During recent years, marine spatial planning (MSP) has been the focus of considerable interest throughout the world, particularly in heavily used marine areas. MSP offers countries an operational framework to maintain the value of their biodiversity and protect ecosystem integrity, while at the same time allowing sustainable use of the economic potential of their oceans. Essentially, MSP is an approach that can make key components of applying the ecosystem approach to marine areas a reality. It does so by analyzing and allocating the spatial and temporal distribution of human activities in marine areas to achieve ecological, economic, and social objectives that typically have been specified through a political process. For the past three years, UNESCO’s Intergovernmental Oceanographic Commission (IOC) and the Man and the Biosphere Programme (MAB) have been working on moving MSP beyond the conceptual level. In addition to hosting the first international workshop on MSP (November 2006) and publishing a UNESCO technical report, Visions for a Sea Change (2007), the principal investigators co-edited the first peer-reviewed special issue of the international journal Marine Policy (September 2008) devoted to MSP. The latest output of this initiative is the guide “Marine spatial planning: A step-by-step approach toward ecosystem-based management”, published in June 2009. The guide is primarily intended for professionals responsible for planning and management of marine areas and their resources.
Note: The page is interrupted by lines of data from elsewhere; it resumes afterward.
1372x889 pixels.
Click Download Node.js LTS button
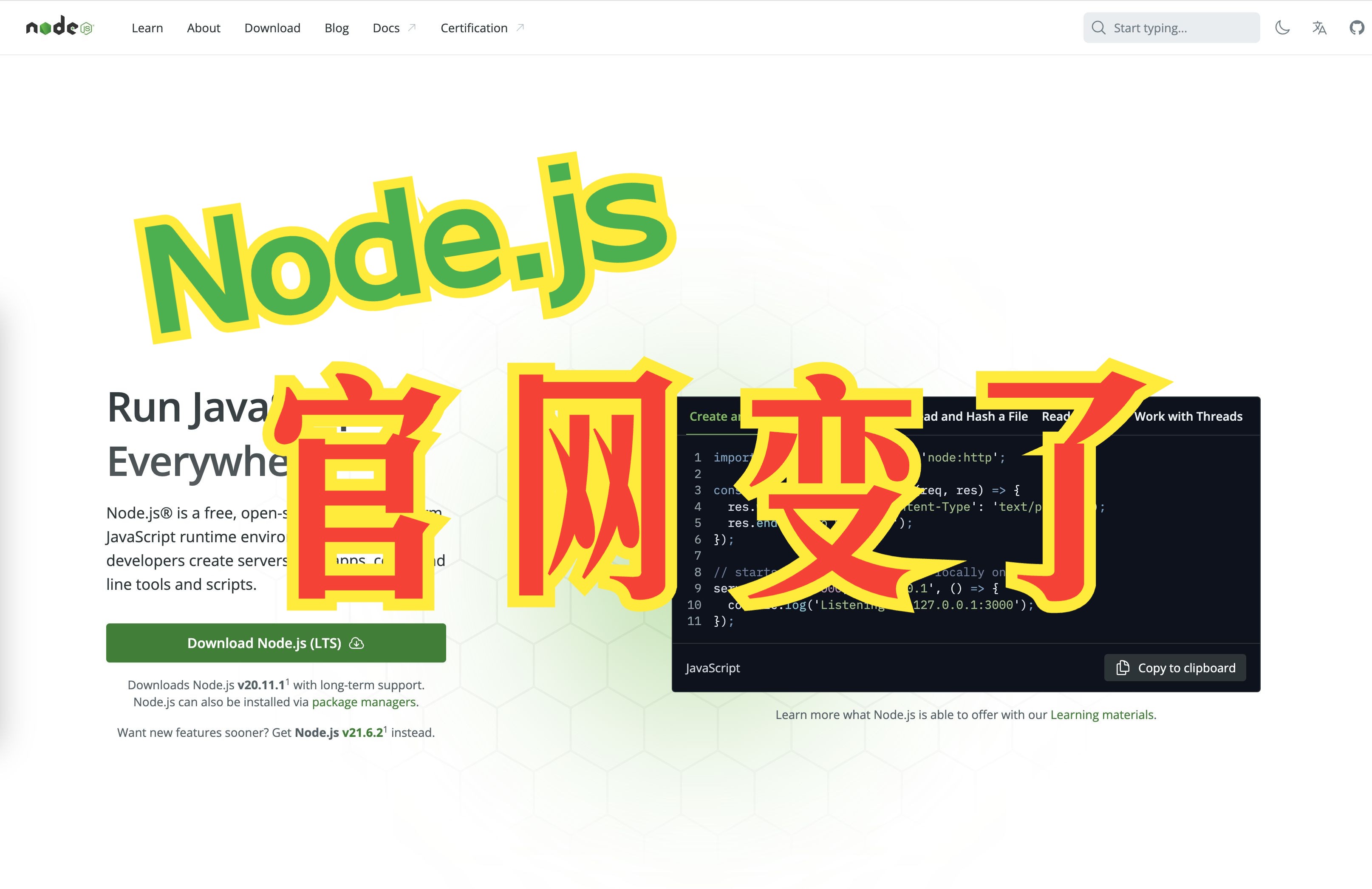coord(277,643)

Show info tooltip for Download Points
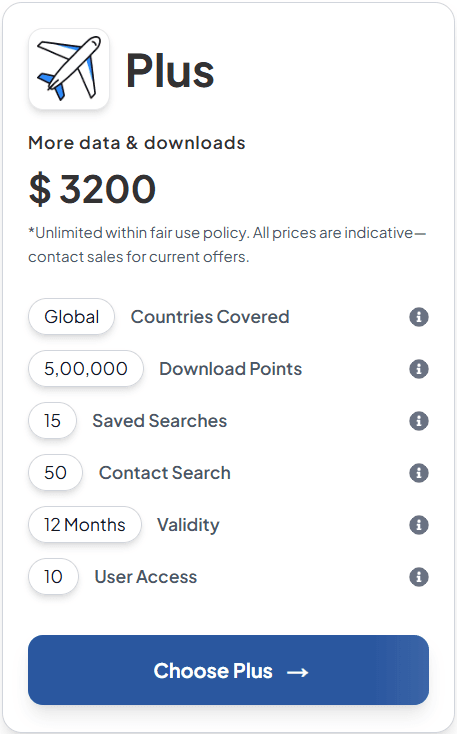point(419,369)
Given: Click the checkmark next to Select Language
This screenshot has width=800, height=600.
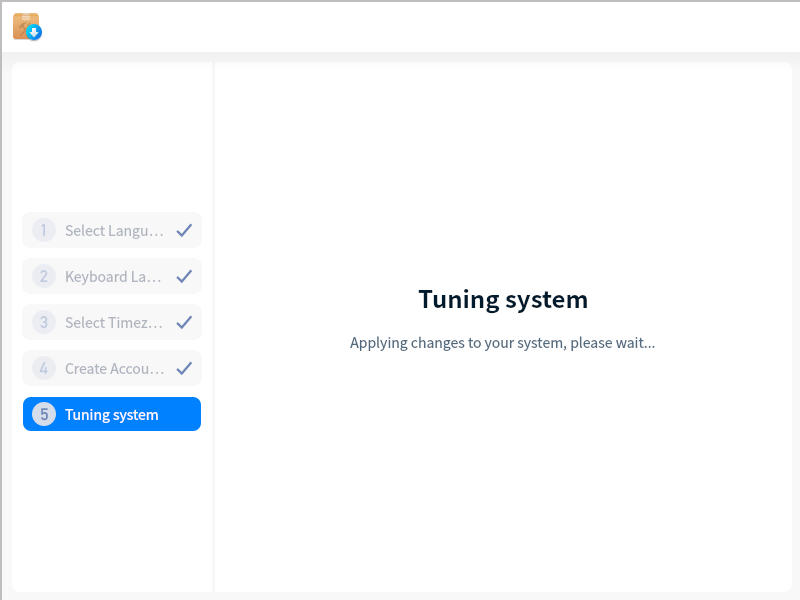Looking at the screenshot, I should [184, 231].
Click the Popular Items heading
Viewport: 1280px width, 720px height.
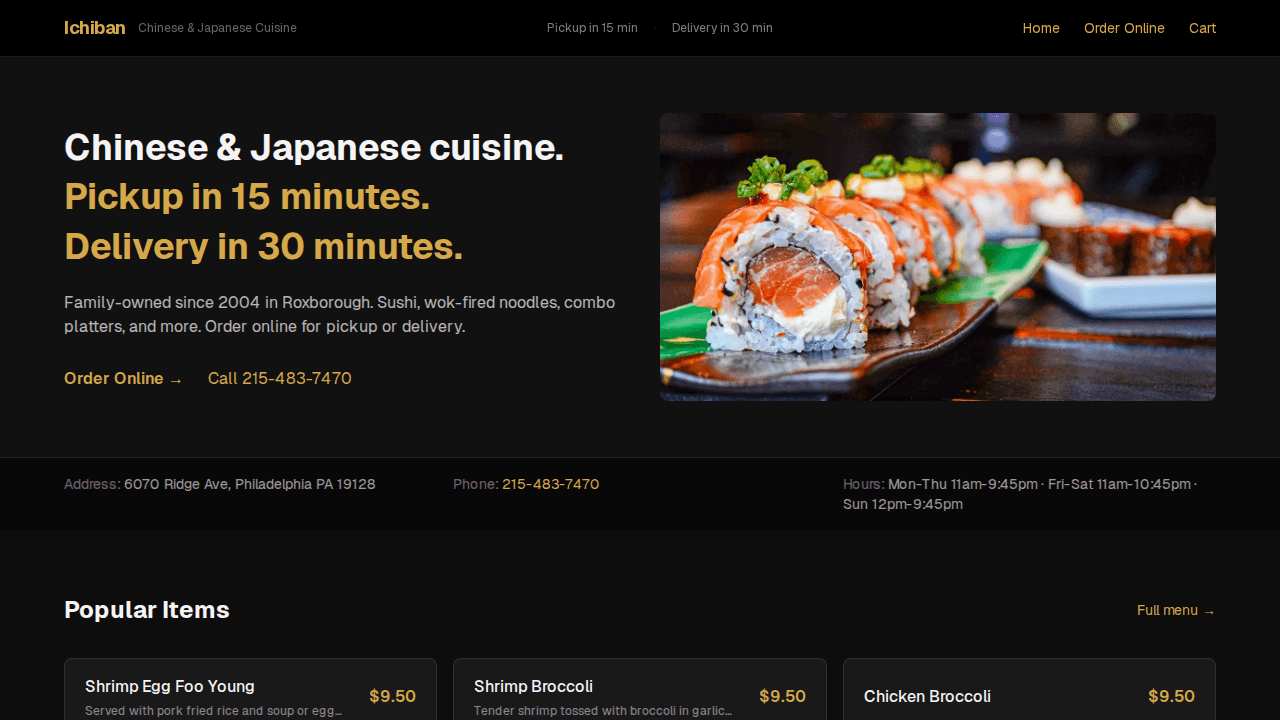pos(147,610)
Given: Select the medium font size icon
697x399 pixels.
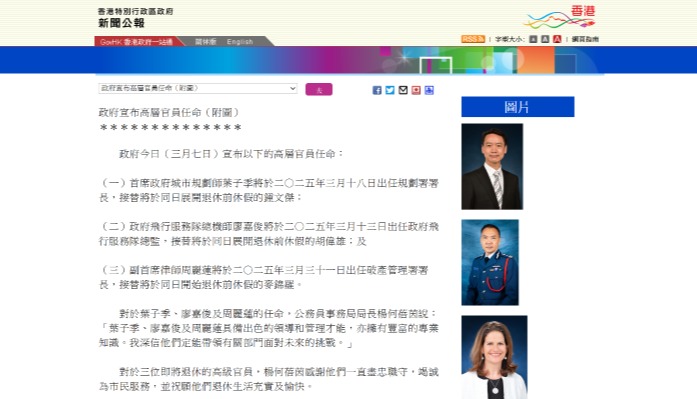Looking at the screenshot, I should [545, 39].
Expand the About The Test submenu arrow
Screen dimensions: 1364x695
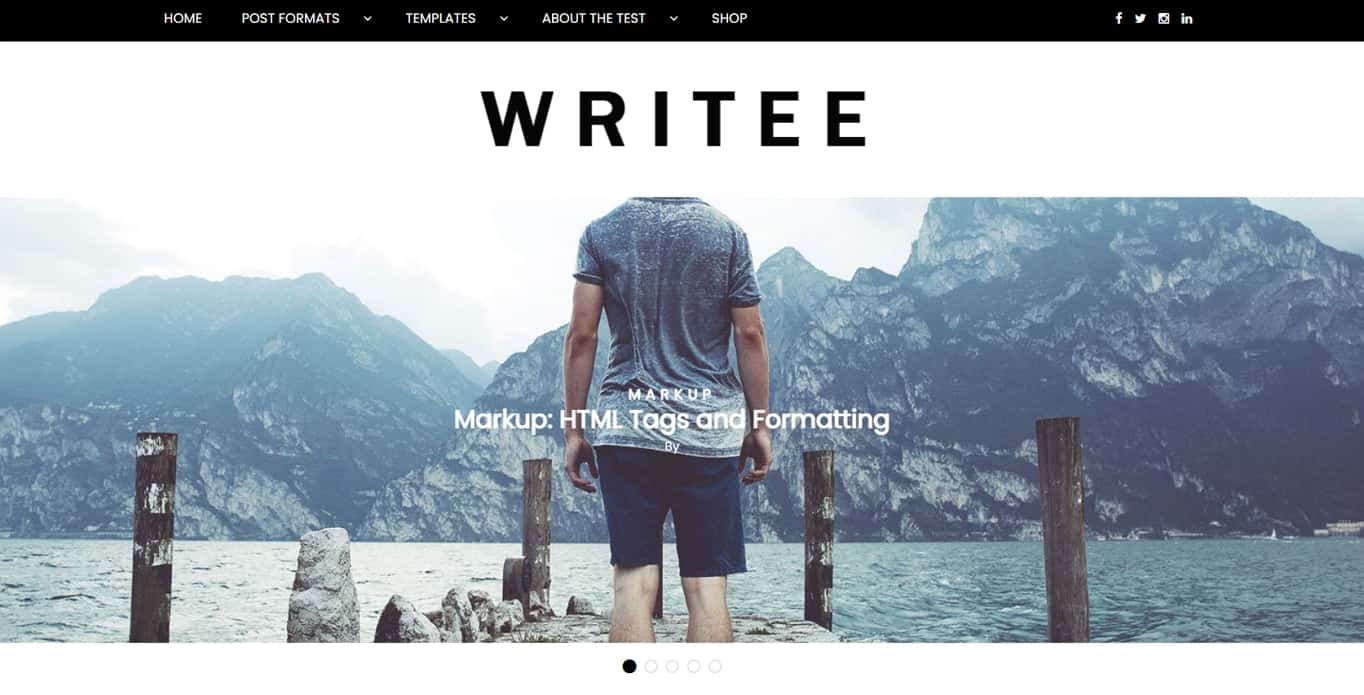click(673, 18)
The guide provides a comprehensive overview of MSP and focuses on describing a logical sequence of steps required to achieve desired goals and objectives for applying the ecosystem approach to managing marine areas.

The guide identifies 10 steps, including:

Step 1: Defining context and authority for MSP
Step 2: Obtaining financial support
Step 3: Organizing the MSP process through pre-planning
Step 4: Organizing stakeholder participation
Step 5: Defining and analyzing current conditions
Step 6: Defining and analyzing future conditions
Step 7: Developing a marine spatial plan
Step 8: Implementing and enforcing a marine spatial plan
Step 9: Monitoring and evaluating performance of the plan
Step 10: Adapting the marine spatial planning process

These 10 steps are not simply a linear process that moves sequentially from step to step. Good practice shows that MSP is a continuous and iterative process in which many feedback loops should be built into. All steps of the guide are largely based on the analysis of actual MSP practice from around the world. A draft text of the guide was refined through two “fine-tuning” meetings. A first meeting was held in the Commonwealth of Massachusetts, United States of America. A second was held in Ha Noi and Ha Long Bay, Vietnam. Finally, three review meetings were held with expert groups of marine scientists and managers. The UNESCO MSP team is currently working on a web-based application of the guide that will be updated continuously. The team is also attracting additional resources to transform the MSP guide into training and capacity building modules, which would further facilitate effective application of the ecosystem approach to the conservation and sustainable use of marine biodiversity. For more information or downloading of the guide, please visit: ioc3.unesco.org/marinesp.
 

UNESCO Report on Global Open Oceans and Deep Seabed (GOODS) Biogeographic Classification

Biogeographic classification is an important tool in meeting the World Summit on Sustainable Development (WSSD) target to establish representative networks of marine protected areas by 2012. It will assist us in understanding the scales for applying the ecosystem approach to area-based ocean management and identifying areas representative of major ecosystems. The recent publication on “Global Open Ocean and Deep Seabed (GOODS) Biogeographic Classification” provides for a first-time-ever comprehensive biogeographic classification of these areas, based on a most thorough review of existing approaches and scientific relevant literature. The classification was produced by an international and multidisciplinary group of experts under the auspices of a number of international and intergovernmental organizations as well as governments, and under the ultimate umbrella of the United Nations Educational, Scientific and Cultural Organization (UNESCO) and its Intergovernmental Oceanographic Commission (IOC). The classification is intended to provide technical backstopping to planning and policy decisions related to open ocean and deep seabed areas, while paying special attention to not implying the expression of any opinion whatsoever on the part of authors, sponsors or associated organizations concerning the legal status of any country, territory or area, or of its authorities, or concerning the delimitation of its frontiers or boundaries. For more information, please contact Salvatore Arico (s.arico@unesco.org) or Julian Barbière (J.Barbiere@unesco.org).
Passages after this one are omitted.